We're All Missing Something Huge About Brett Kavanaugh’s False Accusers

Brett Kavanaugh being sworn onto the Supreme Court

The White House

Una Dabiero
Una Dabiero
April 20, 2024 at 12:24AM UTC
Just a month ago, the country was shaken by the confirmation of Supreme Court Justice Brett Kavanaugh. In case you've been living under a rock, Kavanaugh was accused of sexual misconduct by Dr. Christine Blasey Ford, his high school peer. Soon after, he was accused by several other women.  After a long series of senate hearings and an FBI investigation into some of these accusations, senate Republicans voted him onto the court, suggesting there wasn't enough corroborated evidence against him to smear his nomination. 
One of those women was Judy Munro-Leighton, who claimed that Kavanaugh and his friend “sexually assaulted and raped her in his car.” 

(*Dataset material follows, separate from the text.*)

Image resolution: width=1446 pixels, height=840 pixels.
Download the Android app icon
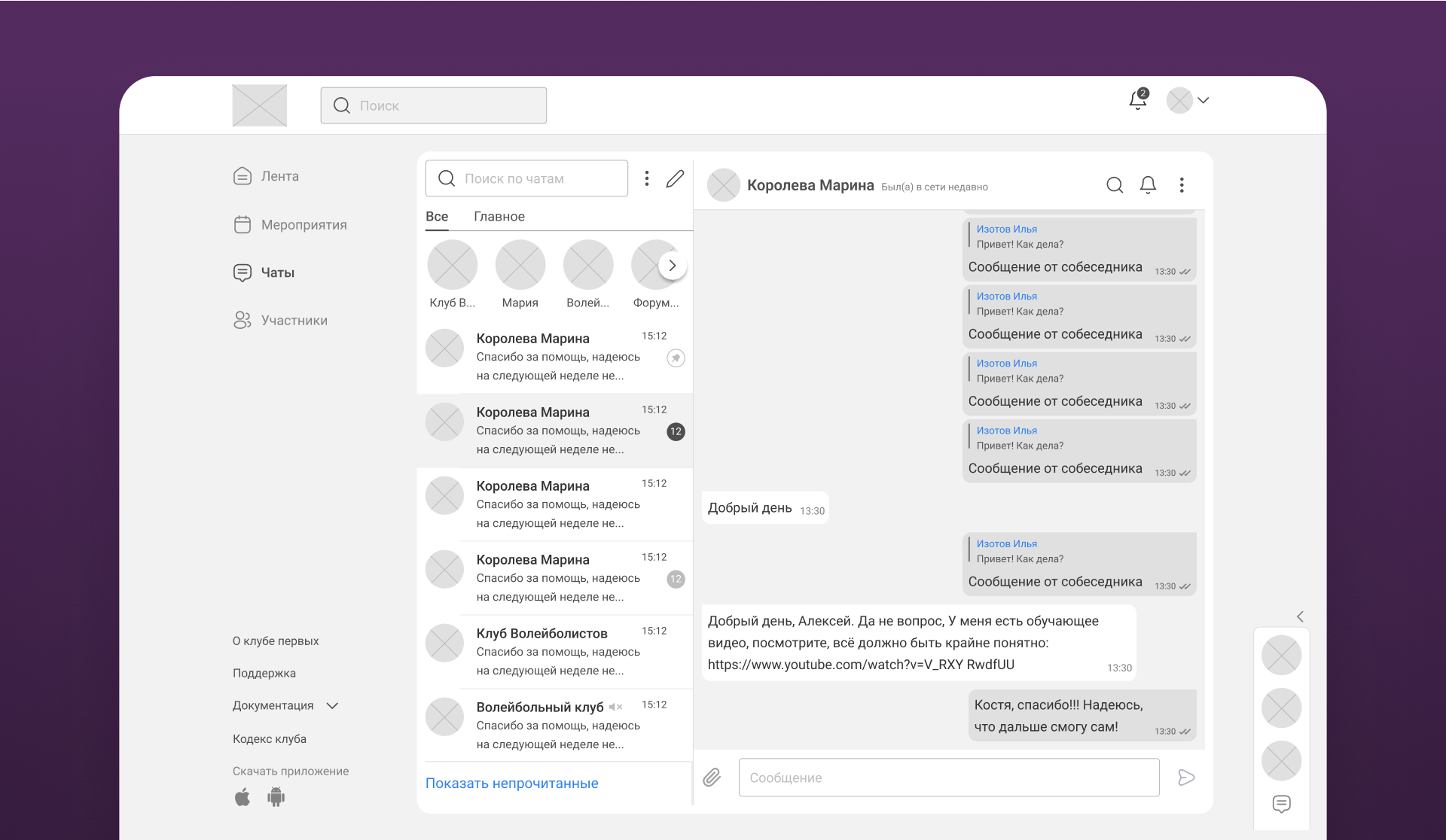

Late last week, Chairman Chuck Grassley wrote a letter to the the FBI and Attorney General Jeff Sessions claiming Munro-Leighton made false accusations against the judge. 

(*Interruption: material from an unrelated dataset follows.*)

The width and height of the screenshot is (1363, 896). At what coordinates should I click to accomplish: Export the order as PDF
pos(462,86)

According to Grassley's letter, Munro-Leighton conceded that she lied "to get attention" during a questioning by Judiciary staff. This follows Grassley's earlier referrals of  Kavanaugh accuser Julie Swetnick and attorney Michael Avenatti to the FBI and justice department, saying they also made false accusations against Kavanaugh. 

Of course, these reveals have invited more than a smattering of opinions. 

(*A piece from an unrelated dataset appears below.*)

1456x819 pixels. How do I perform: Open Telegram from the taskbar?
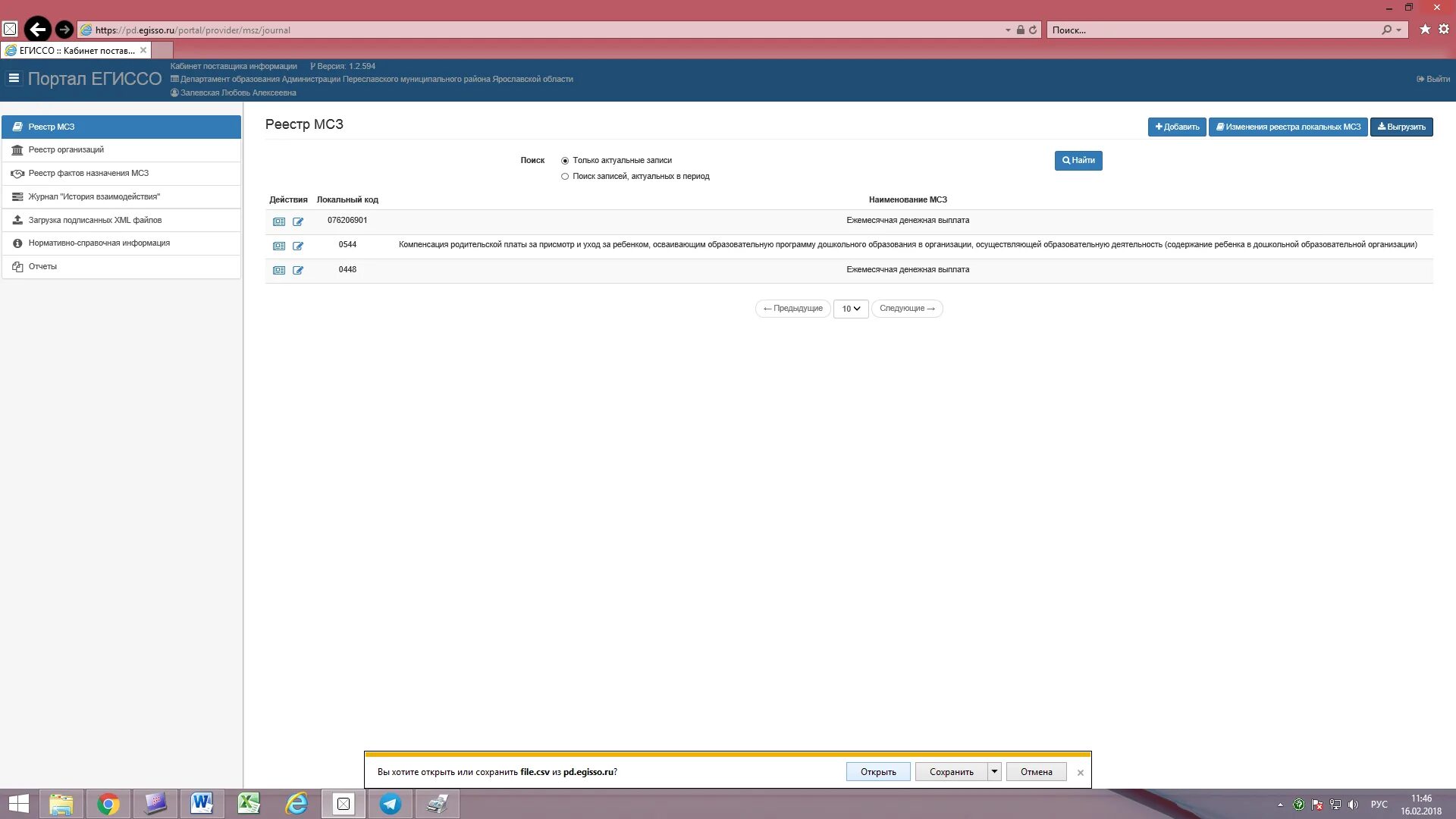coord(391,804)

Most of these opinions agree, like any reasonable person would, that false accusations of any kind are unacceptable. They also agree, like any reasonable person would, that those who make false accusations should be prosecuted. 

However, many of these opinions lose me when they elevate false accusations to the "typical."

We've all heard the story that society has used to excuse sexual violence for so long. A woman regrets something, gets her heart broken or wants "attention," so she makes up a story about an unsuspecting man. It's a narrative that vilifies women as attention-seeking, unreliable, and generally malevolent while absolving men of any responsibility for their actions. And it's generally not true. 
Less than 10% of sexual violence claims are false reports, while 75% percent of sexual harassment victims are retaliated against for reporting it. Yet the narrative that allows for more false accusations that sexual assaults still takes up major space in our collective mind. 
It's this false narrative that allows opinion writers to harp on how Munro-Leighton allegedly “just wanted to get attention," or how she should be "exposed and sanctioned" to "deter other attention-getters who think they can make false accusations" without mentioning these statistics and without regard for how they're harming actual survivors. 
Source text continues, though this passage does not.